The state does not issue takedown orders itself. Instead, it certifies and funds an entity whose reports platforms are legally incentivized to act upon swiftly.


2. Campact: Ownership, Campaigning, and Political Targeting

HateAid is not institutionally independent. According to Campact’s own transparency reports, Campact e.V. holds a controlling stake (66.6%) in HateAid gGmbH, having co-founded the organization.⁴

Campact describes itself as a citizen-funded advocacy group, financed exclusively through donations and “swarm funding.” It publicly states that it receives no direct state funding.⁵ That statement is narrowly accurate with respect to Campact’s own budget.

However, Campact’s controlling role in a state-funded, DSA-certified enforcement organization complicates this claim of separation.

Partisan Campaigning

Unlike government bodies, Campact is not bound by political neutrality.
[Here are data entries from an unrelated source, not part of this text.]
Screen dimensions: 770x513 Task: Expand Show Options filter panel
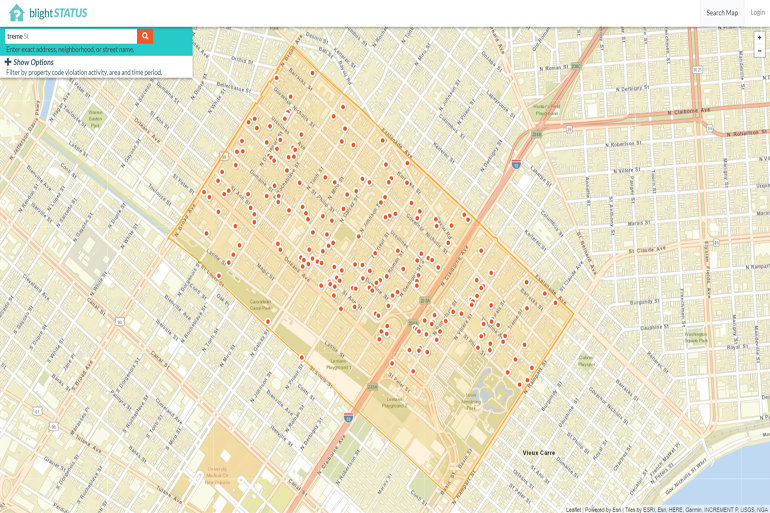[30, 62]
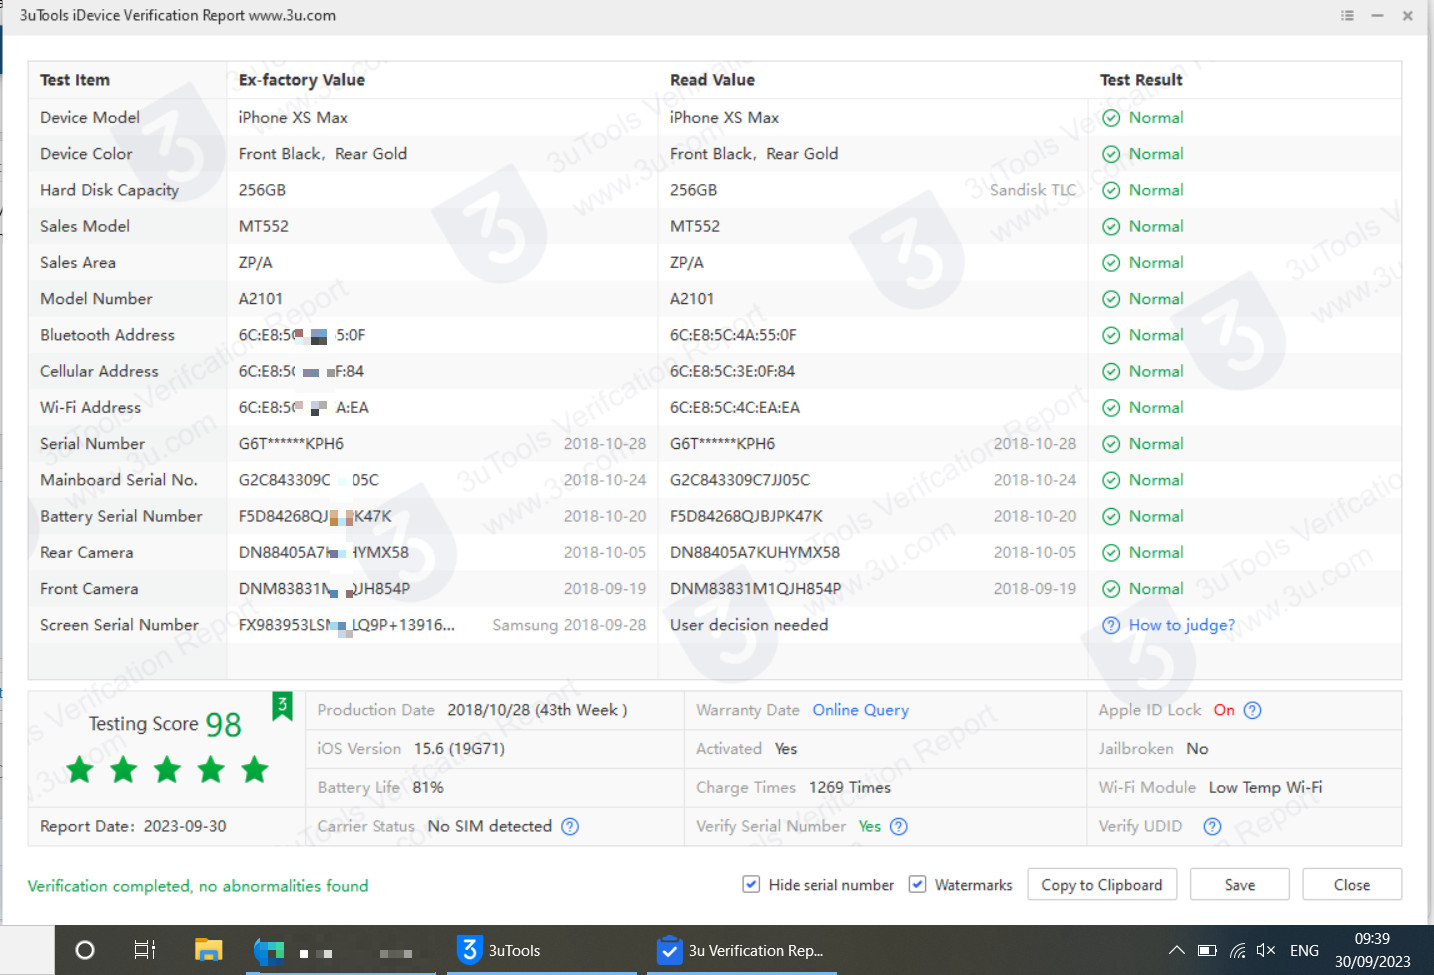This screenshot has height=975, width=1434.
Task: Open the Online Query warranty link
Action: coord(860,710)
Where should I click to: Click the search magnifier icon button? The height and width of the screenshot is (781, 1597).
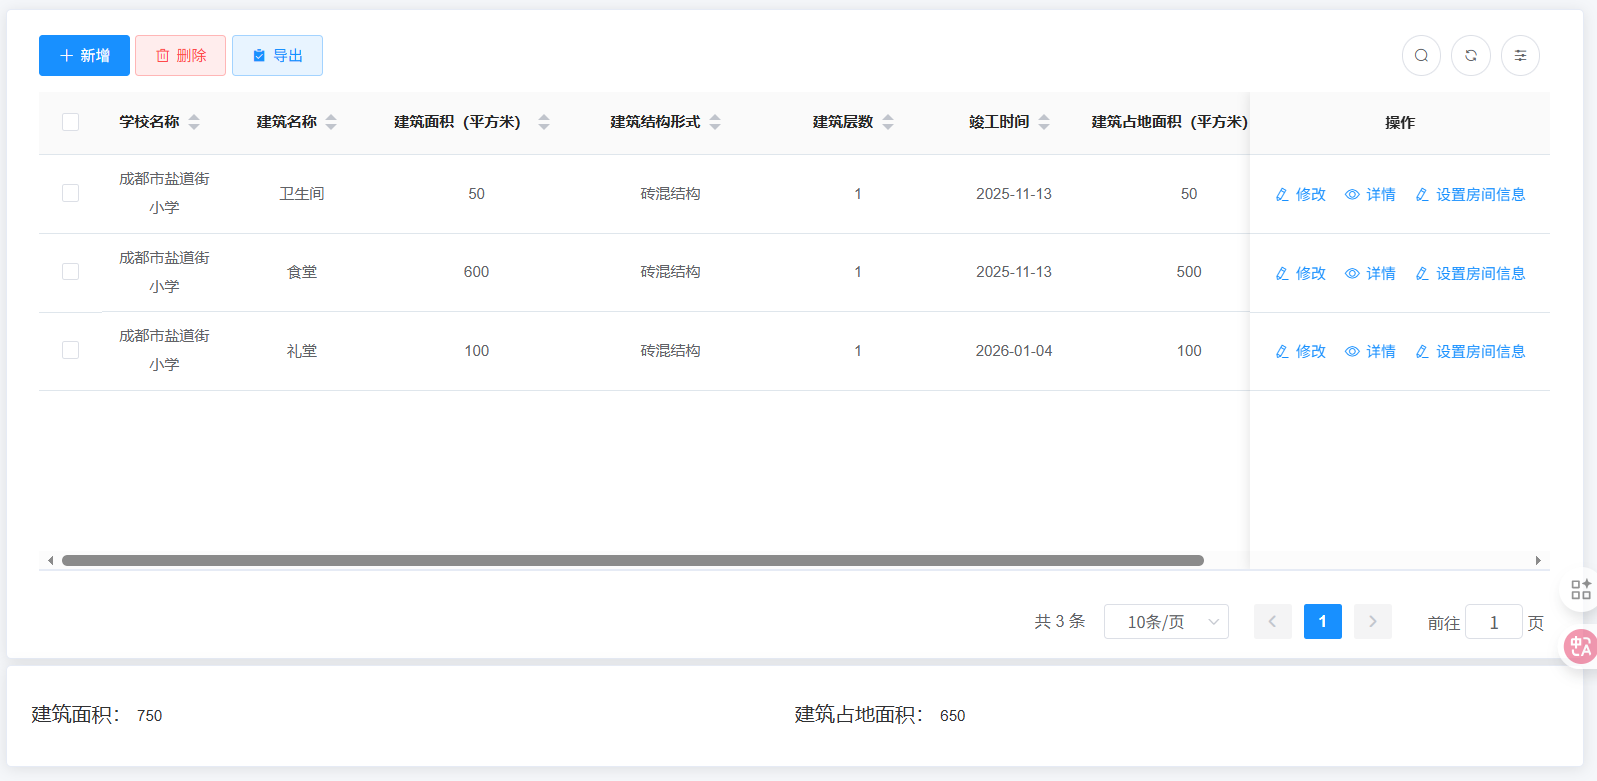[1421, 56]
It has openly engaged in partisan political campaigns, particularly against the Alternative für Deutschland (AfD).

Campact operates explicit “NoAfD” fundraising initiatives, supports strategic voting campaigns, and finances targeted advertising intended to prevent AfD electoral success.⁶

In addition, Campact has provided substantial financial support to establishment parties. Official Bundestag disclosures list Campact among donors making large contributions to the Social Democratic Party (SPD) and Alliance 90/The Greens in 2024.⁷ When aggregated, these donations reach well into the six-figure range.

All of this is legal. None of it would be permissible for a government ministry.


3. A Closed Loop of Influence

Taken together, these elements form a self-reinforcing system:

  • Federal ministries fund NGOs under the banner of democracy promotion and digital safety.
  • Funded NGOs receive institutional authority under EU law to monitor and flag online content.
  • Ownership ties link enforcement NGOs to partisan campaigning organizations.
  • Campaign organizations use private donations to oppose specific political parties and support others.
  • The state remains formally neutral while the ecosystem it finances reshapes the political field.

Each component complies with the law in isolation. Their interaction undermines its intent.


Conclusion: The Privatization of Political Enforcement

Germany has not banned opposition parties or criminalized dissent. Instead, it has developed an ecosystem in which politically consequential enforcement is outsourced to publicly funded private actors, while affiliated organizations wage partisan campaigns free from constitutional neutrality requirements.

This is not censorship in the classical sense, and it is not conventional lobbying. It is the privatization of political enforcement.

The firewall against political undesirables is not constructed through democratic argument alone. It is built through grant notices, NGO certifications, and administrative delegation.

And because the hands performing the work are formally private, the state can always insist it played no role at all.


Source Box / Footnotes

  1. HateAid Transparency Page, funding disclosures (BMJ, BMFSFJ), latest available reporting year.
  2. German federal grant databases; parliamentary inquiries referencing HateAid project funding.
  3. Bundesnetzagentur, Digital Services Coordinator decision, Trusted Flagger certification of HateAid, 2 June 2025.
  4. Campact Transparency Report, ownership structure of HateAid gGmbH.
  5. Campact e.V., funding and financing disclosures (self-description).
  6. Campact campaign pages and fundraising materials (“NoAfD-Fonds”).
  7. Deutscher Bundestag, published list of large party donations (2024).